Q. Re: 1 Corinthians 15:51-53. Listen, I tell you a mystery: We will not all sleep, but we will all be changed— in a flash, in the twinkling of an eye, at the last trumpet. For the trumpet will sound, the dead will be raised imperishable, and we will be changed. For the perishable must clothe itself with the imperishable, and the mortal with immortality.
So when it says “at the last trump” how many trumpet sounds will there be before it, making it the last trump? No wonder Rosh Hashana is associated with the Rapture.
A. Paul said that he was disclosing a secret. ( the Greek phrase for “tell you a mystery” means to reveal a secret.) The secret was that some would not die, but would be taken alive into the Lord’s presence following an instantaneous transformation from mortal to immortal. The rapture happens fast.

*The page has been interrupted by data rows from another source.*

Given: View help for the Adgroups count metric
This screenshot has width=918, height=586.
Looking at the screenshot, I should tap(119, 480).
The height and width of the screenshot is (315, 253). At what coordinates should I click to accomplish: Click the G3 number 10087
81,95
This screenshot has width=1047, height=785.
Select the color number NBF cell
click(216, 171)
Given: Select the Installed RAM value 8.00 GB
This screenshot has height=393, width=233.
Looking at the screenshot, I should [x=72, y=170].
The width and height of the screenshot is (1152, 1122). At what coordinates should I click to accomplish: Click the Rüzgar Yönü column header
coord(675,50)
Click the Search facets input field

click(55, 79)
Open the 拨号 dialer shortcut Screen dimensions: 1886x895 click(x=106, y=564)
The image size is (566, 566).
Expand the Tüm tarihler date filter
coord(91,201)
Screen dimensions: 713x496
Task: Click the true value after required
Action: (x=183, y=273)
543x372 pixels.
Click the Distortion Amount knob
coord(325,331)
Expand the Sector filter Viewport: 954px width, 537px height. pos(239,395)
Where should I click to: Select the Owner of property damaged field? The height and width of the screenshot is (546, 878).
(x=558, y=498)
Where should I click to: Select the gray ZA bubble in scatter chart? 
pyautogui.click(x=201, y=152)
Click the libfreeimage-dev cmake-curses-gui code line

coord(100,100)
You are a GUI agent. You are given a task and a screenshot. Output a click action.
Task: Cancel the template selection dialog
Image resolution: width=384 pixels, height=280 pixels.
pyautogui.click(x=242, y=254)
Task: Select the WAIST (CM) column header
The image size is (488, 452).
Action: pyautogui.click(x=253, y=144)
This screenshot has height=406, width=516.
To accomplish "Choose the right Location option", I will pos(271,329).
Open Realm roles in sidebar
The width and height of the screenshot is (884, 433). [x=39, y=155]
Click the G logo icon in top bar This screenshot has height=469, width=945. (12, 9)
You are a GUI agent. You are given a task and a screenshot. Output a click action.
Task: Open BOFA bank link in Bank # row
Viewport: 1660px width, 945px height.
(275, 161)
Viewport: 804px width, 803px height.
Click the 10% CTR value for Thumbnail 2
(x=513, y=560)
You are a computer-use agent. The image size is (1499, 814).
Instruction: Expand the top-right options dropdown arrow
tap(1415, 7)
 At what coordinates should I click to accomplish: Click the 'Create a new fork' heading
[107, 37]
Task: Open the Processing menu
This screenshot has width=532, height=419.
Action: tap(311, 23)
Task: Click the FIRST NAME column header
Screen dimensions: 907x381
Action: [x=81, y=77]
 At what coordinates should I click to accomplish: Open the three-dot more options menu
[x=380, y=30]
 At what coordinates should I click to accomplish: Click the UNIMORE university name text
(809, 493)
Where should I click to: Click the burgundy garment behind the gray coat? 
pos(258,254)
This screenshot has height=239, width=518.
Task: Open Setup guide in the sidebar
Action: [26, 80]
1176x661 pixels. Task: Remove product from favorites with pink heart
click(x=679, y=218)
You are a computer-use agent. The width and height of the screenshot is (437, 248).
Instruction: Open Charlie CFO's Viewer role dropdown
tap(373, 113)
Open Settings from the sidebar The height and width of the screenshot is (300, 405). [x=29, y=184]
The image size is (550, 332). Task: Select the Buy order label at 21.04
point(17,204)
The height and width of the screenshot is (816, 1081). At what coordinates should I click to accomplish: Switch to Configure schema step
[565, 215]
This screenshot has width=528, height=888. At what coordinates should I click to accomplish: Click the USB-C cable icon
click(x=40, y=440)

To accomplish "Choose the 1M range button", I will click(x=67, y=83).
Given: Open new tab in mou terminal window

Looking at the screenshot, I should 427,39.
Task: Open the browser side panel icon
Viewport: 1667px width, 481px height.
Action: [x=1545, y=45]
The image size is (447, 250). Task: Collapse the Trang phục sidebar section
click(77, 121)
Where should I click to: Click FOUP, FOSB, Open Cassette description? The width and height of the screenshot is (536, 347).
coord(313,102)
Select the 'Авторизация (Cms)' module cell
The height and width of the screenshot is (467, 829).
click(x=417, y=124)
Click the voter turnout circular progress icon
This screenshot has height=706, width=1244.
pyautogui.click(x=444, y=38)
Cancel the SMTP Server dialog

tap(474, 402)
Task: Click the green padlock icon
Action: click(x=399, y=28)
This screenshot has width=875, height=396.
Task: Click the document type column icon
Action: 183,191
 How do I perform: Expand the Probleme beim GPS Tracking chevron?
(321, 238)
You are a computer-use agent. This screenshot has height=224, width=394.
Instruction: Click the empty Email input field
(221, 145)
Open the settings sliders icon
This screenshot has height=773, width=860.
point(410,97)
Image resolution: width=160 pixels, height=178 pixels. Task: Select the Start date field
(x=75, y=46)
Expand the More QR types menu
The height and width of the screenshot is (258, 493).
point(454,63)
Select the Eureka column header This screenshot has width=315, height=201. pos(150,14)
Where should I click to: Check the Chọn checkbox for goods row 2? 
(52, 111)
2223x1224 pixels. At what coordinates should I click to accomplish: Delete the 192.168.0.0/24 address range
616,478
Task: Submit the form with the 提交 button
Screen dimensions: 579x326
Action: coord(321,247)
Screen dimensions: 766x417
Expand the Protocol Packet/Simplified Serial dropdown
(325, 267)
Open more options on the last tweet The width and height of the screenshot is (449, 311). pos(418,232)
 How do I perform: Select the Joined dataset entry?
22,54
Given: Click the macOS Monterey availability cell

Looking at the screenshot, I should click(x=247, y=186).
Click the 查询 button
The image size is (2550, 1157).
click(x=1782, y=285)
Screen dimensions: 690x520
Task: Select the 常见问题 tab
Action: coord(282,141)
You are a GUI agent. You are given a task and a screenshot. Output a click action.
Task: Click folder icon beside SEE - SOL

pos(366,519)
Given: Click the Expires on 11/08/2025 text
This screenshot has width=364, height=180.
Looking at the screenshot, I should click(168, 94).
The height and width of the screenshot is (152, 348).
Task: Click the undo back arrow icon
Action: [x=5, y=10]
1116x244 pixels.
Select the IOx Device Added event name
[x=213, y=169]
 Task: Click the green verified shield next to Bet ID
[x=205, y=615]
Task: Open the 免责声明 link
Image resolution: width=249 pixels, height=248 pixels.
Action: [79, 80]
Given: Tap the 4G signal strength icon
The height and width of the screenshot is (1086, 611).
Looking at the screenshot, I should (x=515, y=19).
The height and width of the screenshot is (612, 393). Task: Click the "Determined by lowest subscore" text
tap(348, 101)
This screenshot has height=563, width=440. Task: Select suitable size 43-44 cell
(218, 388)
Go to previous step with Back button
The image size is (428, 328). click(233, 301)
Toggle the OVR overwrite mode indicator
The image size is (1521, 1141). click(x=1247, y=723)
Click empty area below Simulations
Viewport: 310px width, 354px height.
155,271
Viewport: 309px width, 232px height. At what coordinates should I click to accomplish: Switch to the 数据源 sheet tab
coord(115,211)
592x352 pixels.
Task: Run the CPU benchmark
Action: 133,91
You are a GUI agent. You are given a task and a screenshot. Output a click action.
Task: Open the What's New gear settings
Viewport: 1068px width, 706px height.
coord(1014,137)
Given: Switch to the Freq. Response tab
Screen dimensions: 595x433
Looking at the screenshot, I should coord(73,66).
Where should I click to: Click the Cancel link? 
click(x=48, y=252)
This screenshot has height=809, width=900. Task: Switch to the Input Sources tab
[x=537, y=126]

In one instant we’re walking on Earth and in the very next, we’re in the Kingdom.
Don’t try to use the trumpet reference in verse 52 to pin the timing down. There are several “Last Trumpets” in the Bible and Jewish tradition. For example, some theologians say there are two trumpets of God that recall the two horns of the ram caught in the thicket when Abraham went to sacrifice Isaac. They call the Trumpet of Exodus 19:16 the left one, or First Trump, and say that God will call the Israelites back to the Land in the End Times by blowing the right one, or Last Trump. Presumably this will happen at the time of the Battle of Ezekiel 38. If so then the rapture will occur around the time of this battle.
But to me his verse just means it’s the last trumpet we’ll hear before we’re changed. Since both the Corinthian passage and the one from 1 Thessalonians 4:16-17 describe the same things, it’s safe to assume that this trumpet is the same one mentioned in 1 Thes. 4:16 and is not pointing us toward any other event. So these two references both say that one generation of humans won’t die but will be suddenly changed from our earthly form to our heavenly one.
Also notice in 1 Thes. 4:16 Paul called this the trumpet call of God. The trumpets blown during the Feast of Trumpets are all blown by men on Earth and concern Israel, not the Church. The ones blown during the trumpet judgments of Rev. 8:6-9:20, and Rev. 11:16 are blown by angels in heaven, not on earth. And the trumpet blown in Matt. 24:31 summons the angels in heaven, not believers on earth. In my opinion the trumpet call of God is different from all these because it is blown at God’s command specifically to and for the Church on Earth.